**Exercise brief:** Transcribe each entry below exactly. Pictures do not go in the copy.

**Material for this exercise:**

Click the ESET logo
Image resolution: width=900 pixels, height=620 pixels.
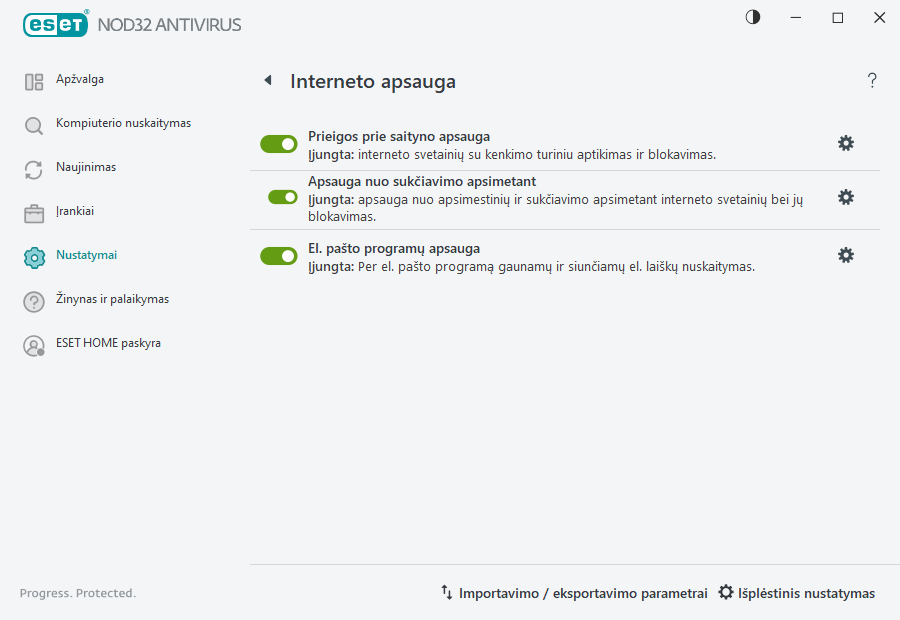[55, 24]
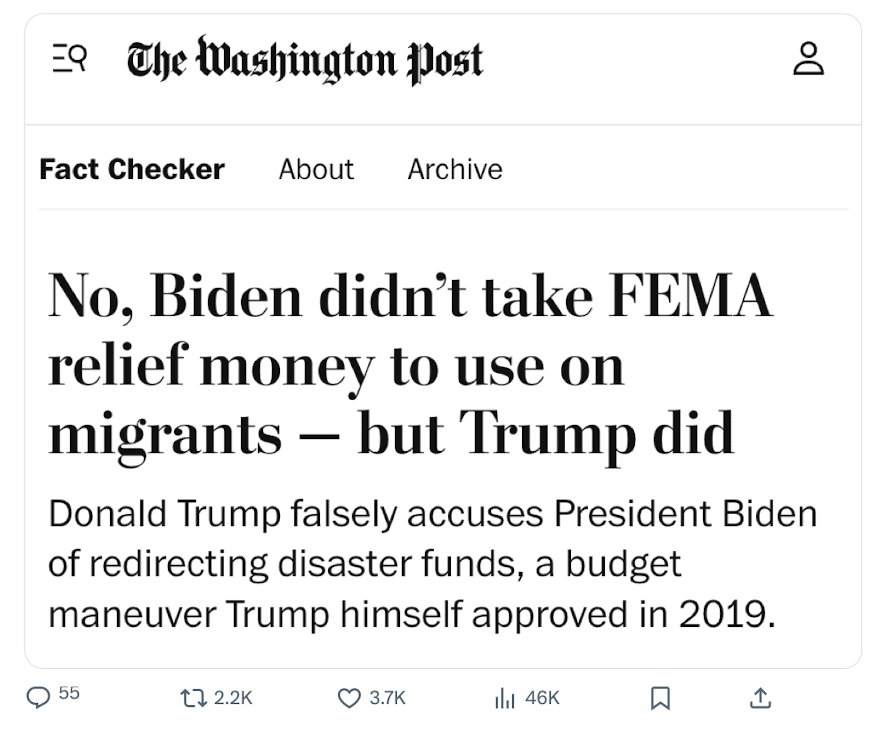Screen dimensions: 874x746
Task: Select the Fact Checker tab
Action: coord(132,169)
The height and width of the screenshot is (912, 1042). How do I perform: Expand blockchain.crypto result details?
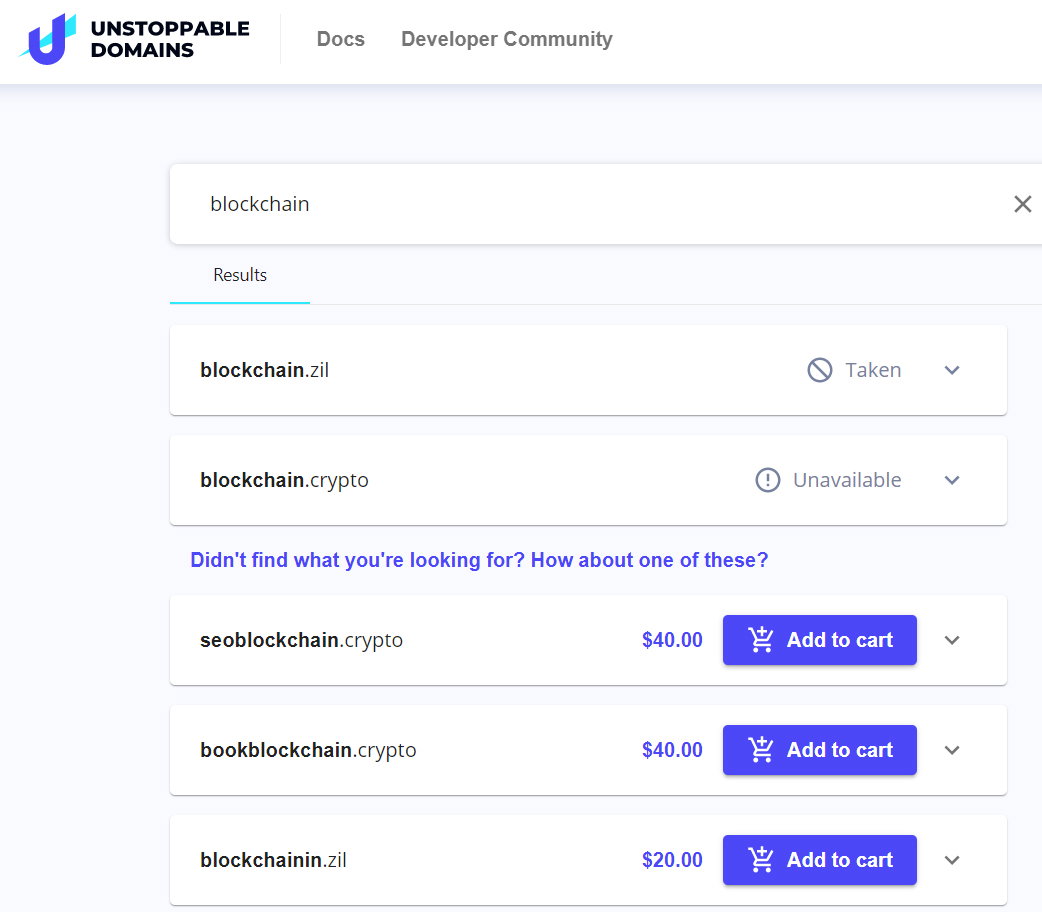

**Reply to the exercise:**
Click the ESET logo
Image resolution: width=900 pixels, height=620 pixels.
[55, 24]
Screen dimensions: 874x746
Task: Select the Fact Checker tab
Action: coord(132,169)
The height and width of the screenshot is (912, 1042). How do I perform: Expand blockchain.crypto result details?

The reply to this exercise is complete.